Clinical Practice Guidelines for Clostridium difficile Infection in Adults and Children
There’s a new sheriff in town for C. difficile, according to these recent guidelines by the Infectious Diseases Society of America and Society for Healthcare Epidemiology of America.9 Rather than depending on the old standby, metronidazole, we are entering an era favoring oral vancomycin and fidaxomicin. The use of metronidazole is allowed only begrudgingly as third-line therapy for initial infection when cost is a serious concern. Now, it’s not unreasonable to consider vancomycin and fidaxomicin as significantly more effective than metronidazole. However, cost is definitely a concern. A course of oral vancomycin is fairly expensive at prices ranging from $200 to $400, but fidaxomicin tips the scales at more than $3,500. It should be fairly unsurprising that many of the authors of these new guidelines have conflicts of interest with the pharmaceutical industry.

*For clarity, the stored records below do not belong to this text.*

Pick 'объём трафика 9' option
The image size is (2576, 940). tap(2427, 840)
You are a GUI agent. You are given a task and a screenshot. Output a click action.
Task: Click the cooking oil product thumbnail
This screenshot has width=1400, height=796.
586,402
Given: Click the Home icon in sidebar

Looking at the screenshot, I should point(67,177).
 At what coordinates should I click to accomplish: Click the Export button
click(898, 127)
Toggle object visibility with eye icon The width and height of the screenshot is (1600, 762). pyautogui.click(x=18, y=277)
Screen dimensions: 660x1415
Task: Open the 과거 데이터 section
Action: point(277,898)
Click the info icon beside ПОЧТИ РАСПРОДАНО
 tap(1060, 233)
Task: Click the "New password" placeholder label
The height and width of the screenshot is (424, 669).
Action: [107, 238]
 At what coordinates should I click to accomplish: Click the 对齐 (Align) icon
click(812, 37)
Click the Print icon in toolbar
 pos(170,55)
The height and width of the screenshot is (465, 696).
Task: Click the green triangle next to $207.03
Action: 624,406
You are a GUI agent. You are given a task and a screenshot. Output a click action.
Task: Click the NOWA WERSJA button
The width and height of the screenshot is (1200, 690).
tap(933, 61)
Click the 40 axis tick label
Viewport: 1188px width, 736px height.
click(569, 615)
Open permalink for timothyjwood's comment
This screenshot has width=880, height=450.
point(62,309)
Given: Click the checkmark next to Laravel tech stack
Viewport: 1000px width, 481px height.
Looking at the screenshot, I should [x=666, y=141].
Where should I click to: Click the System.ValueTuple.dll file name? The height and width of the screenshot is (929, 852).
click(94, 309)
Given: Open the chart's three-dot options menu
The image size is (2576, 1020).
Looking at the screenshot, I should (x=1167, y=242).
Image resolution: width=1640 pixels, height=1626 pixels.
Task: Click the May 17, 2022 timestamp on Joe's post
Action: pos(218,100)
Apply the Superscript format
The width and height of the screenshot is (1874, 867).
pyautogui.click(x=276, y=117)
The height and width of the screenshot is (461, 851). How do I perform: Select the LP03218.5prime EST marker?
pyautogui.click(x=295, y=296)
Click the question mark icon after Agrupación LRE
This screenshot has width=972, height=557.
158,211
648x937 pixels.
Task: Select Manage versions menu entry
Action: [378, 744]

HEART Score for Suspected Acute Coronary Syndrome
The HEART Score has gained in popularity over the past few years, and it has been well-validated as an effective risk-stratification tool for the early disposition of patients with chest pain. Typically, scores between 0 and 3 are considered “low risk,” with rates of major adverse cardiac events (MACE) within six weeks between 0.9 percent and 1.7 percent. However, in this large “real-world” cohort, six-week MACE for the low-risk cohort was only 0.4 percent.10 The authors propose that after an acute myocardial infarction has been ruled out with biomarkers and an ECG, the cutoff ought to be a HEART score of 5. This threshold would then confer a 30-day risk for death or acute myocardial infarction of only 1.1 percent. A protocol for early disposition of scores up to 5 could allow for early discharge of up to 90 percent of all patients presenting with chest pain.